Goal of the exercise →
Find every line of the records that has "header" and return it.

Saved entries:
----

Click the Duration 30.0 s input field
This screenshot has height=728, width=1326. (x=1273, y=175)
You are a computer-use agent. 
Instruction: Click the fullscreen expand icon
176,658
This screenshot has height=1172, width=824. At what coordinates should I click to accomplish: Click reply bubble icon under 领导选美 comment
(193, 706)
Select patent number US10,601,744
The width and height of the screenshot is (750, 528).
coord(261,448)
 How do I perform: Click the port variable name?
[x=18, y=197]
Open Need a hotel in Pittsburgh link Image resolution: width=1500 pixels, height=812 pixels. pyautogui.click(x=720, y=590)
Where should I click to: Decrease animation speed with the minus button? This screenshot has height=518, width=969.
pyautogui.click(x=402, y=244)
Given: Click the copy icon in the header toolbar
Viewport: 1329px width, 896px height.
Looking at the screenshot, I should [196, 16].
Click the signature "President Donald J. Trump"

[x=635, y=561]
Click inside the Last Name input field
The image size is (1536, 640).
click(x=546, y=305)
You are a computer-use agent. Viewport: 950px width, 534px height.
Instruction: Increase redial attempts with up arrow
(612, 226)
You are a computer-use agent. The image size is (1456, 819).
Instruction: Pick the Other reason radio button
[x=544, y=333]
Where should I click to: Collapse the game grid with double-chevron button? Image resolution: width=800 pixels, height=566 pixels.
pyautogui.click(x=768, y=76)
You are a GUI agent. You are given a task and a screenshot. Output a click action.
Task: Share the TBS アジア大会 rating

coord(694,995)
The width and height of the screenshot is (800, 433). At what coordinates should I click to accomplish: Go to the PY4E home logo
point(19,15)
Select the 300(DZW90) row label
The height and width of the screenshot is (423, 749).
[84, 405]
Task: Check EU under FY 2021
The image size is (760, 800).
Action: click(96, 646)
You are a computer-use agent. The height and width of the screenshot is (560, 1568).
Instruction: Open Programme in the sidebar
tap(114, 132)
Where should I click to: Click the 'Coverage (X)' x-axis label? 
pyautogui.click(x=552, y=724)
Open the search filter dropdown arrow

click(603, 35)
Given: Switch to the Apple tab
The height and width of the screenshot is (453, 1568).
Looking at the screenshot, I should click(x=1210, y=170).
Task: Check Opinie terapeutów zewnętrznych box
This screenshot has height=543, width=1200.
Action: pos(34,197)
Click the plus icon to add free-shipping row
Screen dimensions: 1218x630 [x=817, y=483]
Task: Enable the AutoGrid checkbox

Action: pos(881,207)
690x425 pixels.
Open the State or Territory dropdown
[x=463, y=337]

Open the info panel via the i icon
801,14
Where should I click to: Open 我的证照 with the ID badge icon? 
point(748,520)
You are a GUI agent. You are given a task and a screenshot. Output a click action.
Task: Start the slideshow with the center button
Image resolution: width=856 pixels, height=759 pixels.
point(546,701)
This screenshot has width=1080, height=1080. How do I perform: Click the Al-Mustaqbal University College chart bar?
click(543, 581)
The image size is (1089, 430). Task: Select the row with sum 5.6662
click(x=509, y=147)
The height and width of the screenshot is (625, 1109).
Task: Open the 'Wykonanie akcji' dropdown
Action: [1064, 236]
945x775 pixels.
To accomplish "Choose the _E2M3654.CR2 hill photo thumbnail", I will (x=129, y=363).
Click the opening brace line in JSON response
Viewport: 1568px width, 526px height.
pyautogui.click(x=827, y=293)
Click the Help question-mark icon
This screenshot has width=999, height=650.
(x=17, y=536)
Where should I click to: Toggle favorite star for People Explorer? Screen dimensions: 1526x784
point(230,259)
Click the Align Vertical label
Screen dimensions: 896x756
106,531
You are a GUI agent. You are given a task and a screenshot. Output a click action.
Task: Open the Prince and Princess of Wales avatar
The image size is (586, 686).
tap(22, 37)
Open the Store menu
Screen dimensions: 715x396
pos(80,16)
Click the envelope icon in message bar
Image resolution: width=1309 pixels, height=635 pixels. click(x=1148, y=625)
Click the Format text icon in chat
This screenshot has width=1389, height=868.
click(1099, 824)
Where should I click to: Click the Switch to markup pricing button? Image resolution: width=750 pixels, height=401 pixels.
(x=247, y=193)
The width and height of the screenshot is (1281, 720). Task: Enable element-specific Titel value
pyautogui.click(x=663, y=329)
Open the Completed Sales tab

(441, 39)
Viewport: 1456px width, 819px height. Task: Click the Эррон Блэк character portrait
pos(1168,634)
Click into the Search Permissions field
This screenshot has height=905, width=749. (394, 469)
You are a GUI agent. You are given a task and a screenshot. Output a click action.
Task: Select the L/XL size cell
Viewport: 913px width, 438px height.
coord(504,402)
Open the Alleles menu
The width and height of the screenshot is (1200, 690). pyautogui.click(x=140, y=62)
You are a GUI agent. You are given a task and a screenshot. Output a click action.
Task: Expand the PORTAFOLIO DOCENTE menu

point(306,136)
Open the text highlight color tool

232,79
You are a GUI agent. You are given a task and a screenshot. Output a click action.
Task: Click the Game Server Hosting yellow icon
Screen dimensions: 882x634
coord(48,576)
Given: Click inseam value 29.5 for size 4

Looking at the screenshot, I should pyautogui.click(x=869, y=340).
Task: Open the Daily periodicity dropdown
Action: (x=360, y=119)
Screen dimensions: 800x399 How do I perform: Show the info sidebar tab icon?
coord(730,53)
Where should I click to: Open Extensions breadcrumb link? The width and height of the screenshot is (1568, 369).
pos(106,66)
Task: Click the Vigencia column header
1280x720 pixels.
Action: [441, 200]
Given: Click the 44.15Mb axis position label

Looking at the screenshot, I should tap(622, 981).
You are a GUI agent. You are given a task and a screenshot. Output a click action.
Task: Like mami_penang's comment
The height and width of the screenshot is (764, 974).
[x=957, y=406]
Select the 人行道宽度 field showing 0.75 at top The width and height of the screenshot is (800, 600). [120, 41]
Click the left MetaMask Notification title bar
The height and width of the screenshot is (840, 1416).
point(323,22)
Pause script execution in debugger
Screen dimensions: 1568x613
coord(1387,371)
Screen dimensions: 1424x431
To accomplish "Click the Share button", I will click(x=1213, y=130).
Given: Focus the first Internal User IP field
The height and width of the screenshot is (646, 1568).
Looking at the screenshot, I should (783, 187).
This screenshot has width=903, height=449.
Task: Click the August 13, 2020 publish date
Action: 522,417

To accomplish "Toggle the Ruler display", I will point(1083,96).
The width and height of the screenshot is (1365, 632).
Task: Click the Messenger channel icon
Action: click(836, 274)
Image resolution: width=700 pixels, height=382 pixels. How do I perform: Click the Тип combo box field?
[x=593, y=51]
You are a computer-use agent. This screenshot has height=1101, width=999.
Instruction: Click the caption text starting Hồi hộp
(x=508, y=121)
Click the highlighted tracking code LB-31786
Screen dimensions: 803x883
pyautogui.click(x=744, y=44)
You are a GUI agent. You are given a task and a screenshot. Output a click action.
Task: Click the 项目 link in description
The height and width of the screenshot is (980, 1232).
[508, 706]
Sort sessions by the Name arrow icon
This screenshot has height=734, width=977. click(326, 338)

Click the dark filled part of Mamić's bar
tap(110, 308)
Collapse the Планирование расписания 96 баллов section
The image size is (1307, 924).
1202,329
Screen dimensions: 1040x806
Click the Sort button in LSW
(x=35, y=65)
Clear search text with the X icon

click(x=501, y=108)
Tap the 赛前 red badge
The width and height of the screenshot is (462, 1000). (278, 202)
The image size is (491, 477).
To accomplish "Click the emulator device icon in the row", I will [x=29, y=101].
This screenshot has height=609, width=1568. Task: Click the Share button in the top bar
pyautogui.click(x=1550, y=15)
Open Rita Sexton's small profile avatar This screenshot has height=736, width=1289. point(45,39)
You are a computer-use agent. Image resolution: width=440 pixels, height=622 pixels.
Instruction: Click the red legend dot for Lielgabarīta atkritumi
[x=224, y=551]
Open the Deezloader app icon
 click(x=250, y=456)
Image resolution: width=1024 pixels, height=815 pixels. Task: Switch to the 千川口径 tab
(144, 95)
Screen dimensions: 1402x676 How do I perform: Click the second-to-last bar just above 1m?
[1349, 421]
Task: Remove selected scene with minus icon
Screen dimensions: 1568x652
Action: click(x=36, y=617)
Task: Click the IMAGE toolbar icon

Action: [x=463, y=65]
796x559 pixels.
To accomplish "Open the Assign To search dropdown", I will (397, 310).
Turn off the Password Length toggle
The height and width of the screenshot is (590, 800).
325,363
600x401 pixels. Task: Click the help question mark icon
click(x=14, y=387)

----

Written solution →
Given: Click the copy icon in the header toolbar
Task: Click the Vigencia column header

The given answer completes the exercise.